- [WHAT IS BEING ASKED]
Extend the passage on City of Derry Airport's airline routes, picking up right after its final sentence.

- [DOCUMENT PASSAGE]
# # # # #
Loganair announced they would be ceasing all flights to Edinburgh from City of Derry Airport from January 3, 2023, as a result Loganair stated they would be increasing the frequency of Glasgow flights to daily. In September 2023 Loganair announced they would no longer operate scheduled flights between City of Derry and Liverpool, with regular services halting in October 2023, and only select dates between then and January 2024 available for purchase.

In January 2024, Ryanair announced they would be launching a new service from Derry to Birmingham twice weekly. It would be the first since a previous Ryanair route connecting Birmingham and Derry was scrapped in 2014. On 4 November 2024 easyJet began flights to the airport for the very first time, re-establishing routes to Edinburgh and Liverpool twice weekly. In April 2025, easyJet announced the launch of a new route to Birmingham, replacing the service operated by Ryanair which ceased at the end of March. The new route is the third new service easyJet has added to its City of Derry network in the last 12 months, making it the largest airline at the airport by destinations served.
# # # # #
Stored data:
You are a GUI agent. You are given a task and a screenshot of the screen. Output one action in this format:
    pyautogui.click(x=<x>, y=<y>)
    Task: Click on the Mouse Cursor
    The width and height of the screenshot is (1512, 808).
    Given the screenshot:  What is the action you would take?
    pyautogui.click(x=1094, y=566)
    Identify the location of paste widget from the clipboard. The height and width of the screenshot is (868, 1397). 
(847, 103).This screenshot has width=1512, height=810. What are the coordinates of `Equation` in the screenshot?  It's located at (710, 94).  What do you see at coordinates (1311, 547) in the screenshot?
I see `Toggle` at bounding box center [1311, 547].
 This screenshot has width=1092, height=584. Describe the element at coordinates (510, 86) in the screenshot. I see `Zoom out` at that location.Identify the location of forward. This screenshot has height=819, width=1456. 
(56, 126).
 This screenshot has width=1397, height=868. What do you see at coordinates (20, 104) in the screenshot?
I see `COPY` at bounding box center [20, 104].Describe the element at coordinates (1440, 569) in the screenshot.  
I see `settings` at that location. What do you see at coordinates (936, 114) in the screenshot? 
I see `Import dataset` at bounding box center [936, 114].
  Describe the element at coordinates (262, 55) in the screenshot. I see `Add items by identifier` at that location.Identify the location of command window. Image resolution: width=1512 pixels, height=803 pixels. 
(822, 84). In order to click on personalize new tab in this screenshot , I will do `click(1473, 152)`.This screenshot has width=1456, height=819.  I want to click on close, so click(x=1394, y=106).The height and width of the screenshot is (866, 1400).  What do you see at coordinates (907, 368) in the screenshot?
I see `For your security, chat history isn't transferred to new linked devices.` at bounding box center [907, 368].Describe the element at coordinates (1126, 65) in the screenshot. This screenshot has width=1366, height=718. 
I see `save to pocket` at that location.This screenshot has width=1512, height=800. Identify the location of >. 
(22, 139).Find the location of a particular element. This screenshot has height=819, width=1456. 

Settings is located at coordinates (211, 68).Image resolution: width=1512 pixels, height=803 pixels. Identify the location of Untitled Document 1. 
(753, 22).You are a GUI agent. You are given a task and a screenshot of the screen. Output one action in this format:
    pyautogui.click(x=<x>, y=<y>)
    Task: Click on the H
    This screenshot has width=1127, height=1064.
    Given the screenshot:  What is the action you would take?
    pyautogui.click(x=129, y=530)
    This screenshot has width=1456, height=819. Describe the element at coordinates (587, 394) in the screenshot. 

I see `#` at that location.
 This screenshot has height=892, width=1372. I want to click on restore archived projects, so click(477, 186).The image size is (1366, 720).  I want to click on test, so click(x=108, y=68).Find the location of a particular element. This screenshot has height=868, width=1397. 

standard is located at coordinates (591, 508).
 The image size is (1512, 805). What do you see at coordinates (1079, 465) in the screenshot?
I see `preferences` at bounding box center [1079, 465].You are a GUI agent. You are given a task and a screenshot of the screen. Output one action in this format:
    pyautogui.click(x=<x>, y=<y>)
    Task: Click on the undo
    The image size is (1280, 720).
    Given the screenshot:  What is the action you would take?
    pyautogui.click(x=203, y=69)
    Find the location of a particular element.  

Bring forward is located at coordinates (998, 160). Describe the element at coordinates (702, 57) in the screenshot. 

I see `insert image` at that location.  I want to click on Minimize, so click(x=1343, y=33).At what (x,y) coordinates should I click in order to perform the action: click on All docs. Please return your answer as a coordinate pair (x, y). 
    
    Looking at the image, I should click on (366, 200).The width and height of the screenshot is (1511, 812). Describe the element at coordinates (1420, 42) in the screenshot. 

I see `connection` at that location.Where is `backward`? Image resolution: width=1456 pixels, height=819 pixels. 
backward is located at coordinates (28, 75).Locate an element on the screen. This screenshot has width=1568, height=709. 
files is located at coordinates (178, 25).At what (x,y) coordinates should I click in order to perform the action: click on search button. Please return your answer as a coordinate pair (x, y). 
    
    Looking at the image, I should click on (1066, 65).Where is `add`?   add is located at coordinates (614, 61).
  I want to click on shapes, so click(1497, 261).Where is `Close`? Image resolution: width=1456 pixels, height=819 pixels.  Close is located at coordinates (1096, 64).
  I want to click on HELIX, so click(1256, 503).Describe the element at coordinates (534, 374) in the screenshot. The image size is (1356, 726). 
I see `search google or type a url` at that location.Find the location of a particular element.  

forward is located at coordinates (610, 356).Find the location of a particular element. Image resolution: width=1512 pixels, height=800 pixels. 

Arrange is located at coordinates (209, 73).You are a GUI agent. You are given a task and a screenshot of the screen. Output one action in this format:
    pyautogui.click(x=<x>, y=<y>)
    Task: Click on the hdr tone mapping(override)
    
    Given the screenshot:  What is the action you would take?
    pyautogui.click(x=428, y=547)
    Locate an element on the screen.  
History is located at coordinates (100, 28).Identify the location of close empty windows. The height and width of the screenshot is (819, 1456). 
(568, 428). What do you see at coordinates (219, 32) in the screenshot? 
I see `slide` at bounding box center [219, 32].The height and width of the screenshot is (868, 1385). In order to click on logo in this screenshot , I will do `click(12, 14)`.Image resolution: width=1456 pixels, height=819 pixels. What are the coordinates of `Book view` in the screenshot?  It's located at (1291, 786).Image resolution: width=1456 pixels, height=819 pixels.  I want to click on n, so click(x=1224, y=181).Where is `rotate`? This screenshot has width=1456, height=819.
# # # # #
- [ANSWER BOX]
==Airlines and destinations==

The following airlines operate regular scheduled and charter flights to and from Derry:

| Airlines | Destinations |
|---|---|
| easyJet | Birmingham, Edinburgh, Liverpool |
| Loganair | Glasgow, London–Heathrow |
| Ryanair | Manchester |

==Accidents and incidents==
- On 24 May 2007, the airport was closed by the Civil Aviation Authority following an inspection. Four days later, after reinspection, the CAA allowed the airport to be reopened. Changes included limiting wild bird populations (by placing nets over nearby culverts and ponds), repairs to the aircraft parking apron, and minor drainage work carried out on the runway. All cancelled airlines, including British Airways and Ryanair, subsequently resumed full services.